Example: “DeFi tokens and altcoins bore the brunt of today’s carnage as Bitcoin price dipped below $48,000.”
The use of Altcoin in Crypto is also broadly to describe a cryptocurrency that is not Bitcoin – Bitcoin was the first and original cryptocurrency, the creation of any cryptocurrency after it we treat as an “alternative.”. Since the creation of Bitcoin in 2008, there has been a deployment of more than 2,000 alternative cryptocurrencies.
The creation of some of these altcoins are as modified copies of Bitcoin, through a process known as “Hard Fork.”. They build them using Bitcoin’s open-source, original protocol, with changes to its underlying codes, therefore conceiving an entirely new coin with a different set of features.

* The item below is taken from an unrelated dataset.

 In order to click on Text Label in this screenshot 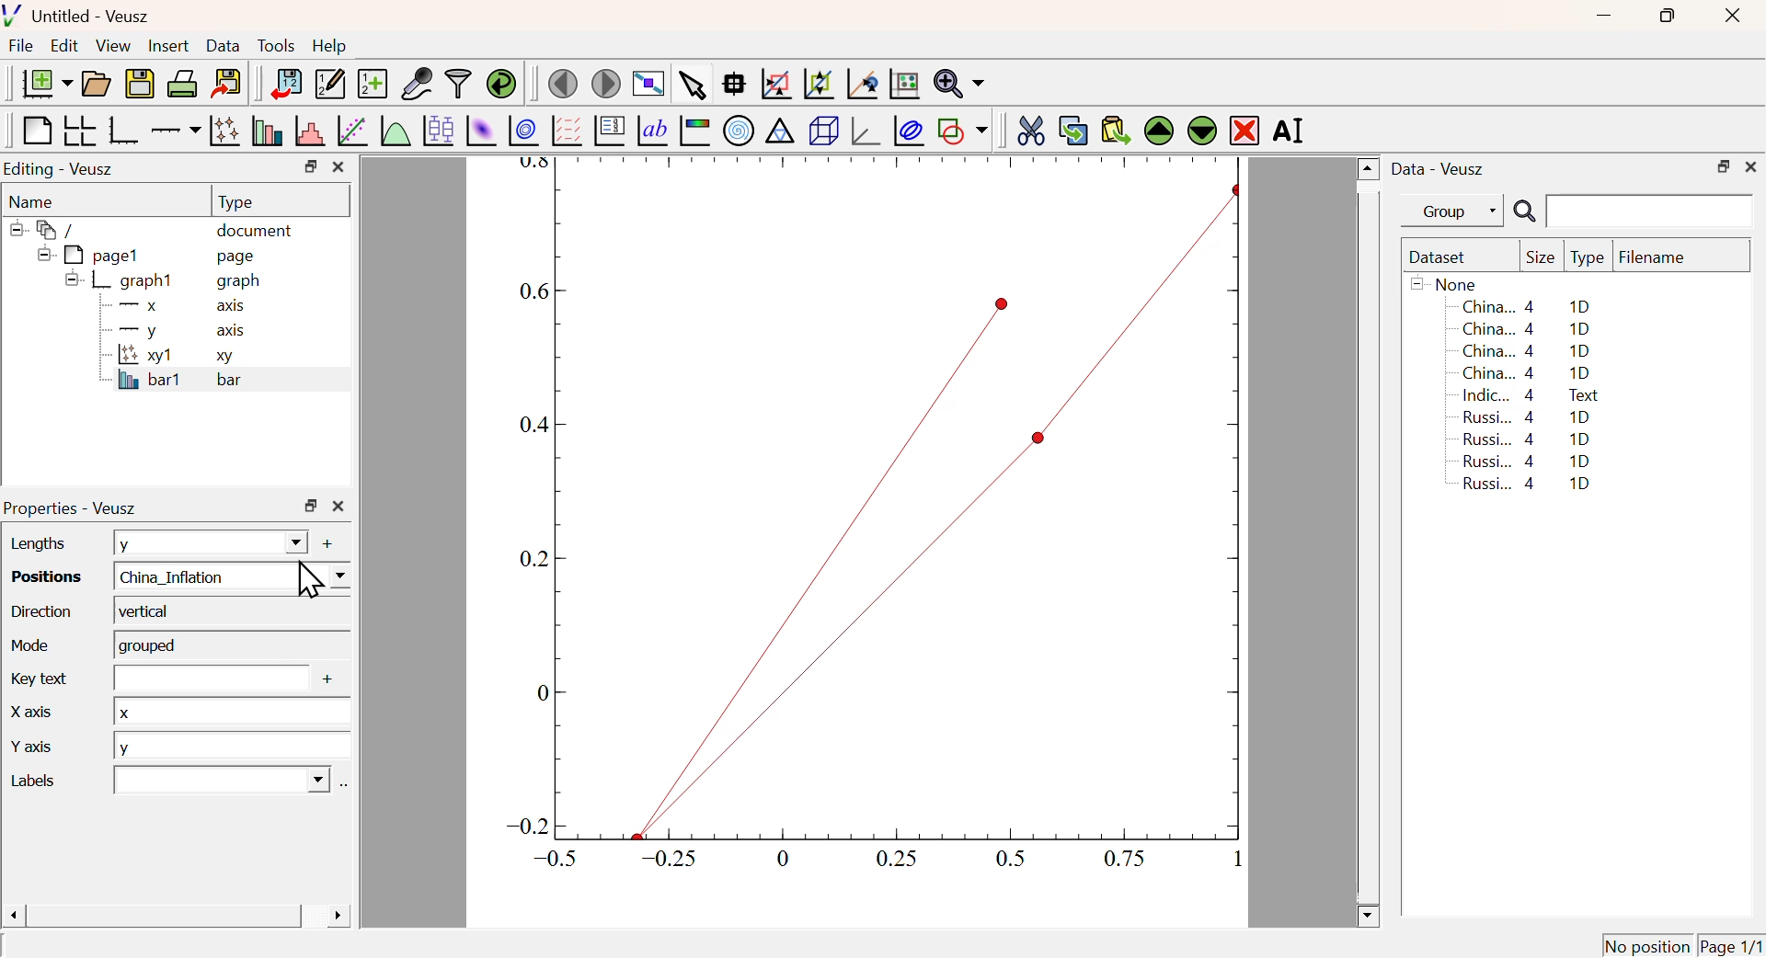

Therefore, Altcoins that are variants of Bitcoin’s codes often present a similar mining process, which relies on the Proof of Work consensus algorithm.
‘Digital Gold’ Bitcoin and ‘Digital Silver’ Litecoin
One of the earliest altcoins, Litecoin (LTC), had its launch in 2011 by former Coinbase engineer Charlie Lee. The founder set out to create a new cryptocurrency, based on the Bitcoin-derived blockchain, with improved speed and accessibility.
For example, Bitcoin confirms blocks of transactions every 10 minutes. These blocks have a limit to 1MB in data. Litecoin confirms a block every 2.5 minutes. This faster generation rate matches the increase in total supply versus Bitcoin. There are only 21,000,000 BTC in total supply, and there are 84,000,000 LTC to ever be available in total.
The design is to improve some of Bitcoin’s practicalities, Litecoin is affectionately known as “digital silver” to Bitcoin’s “digital gold.”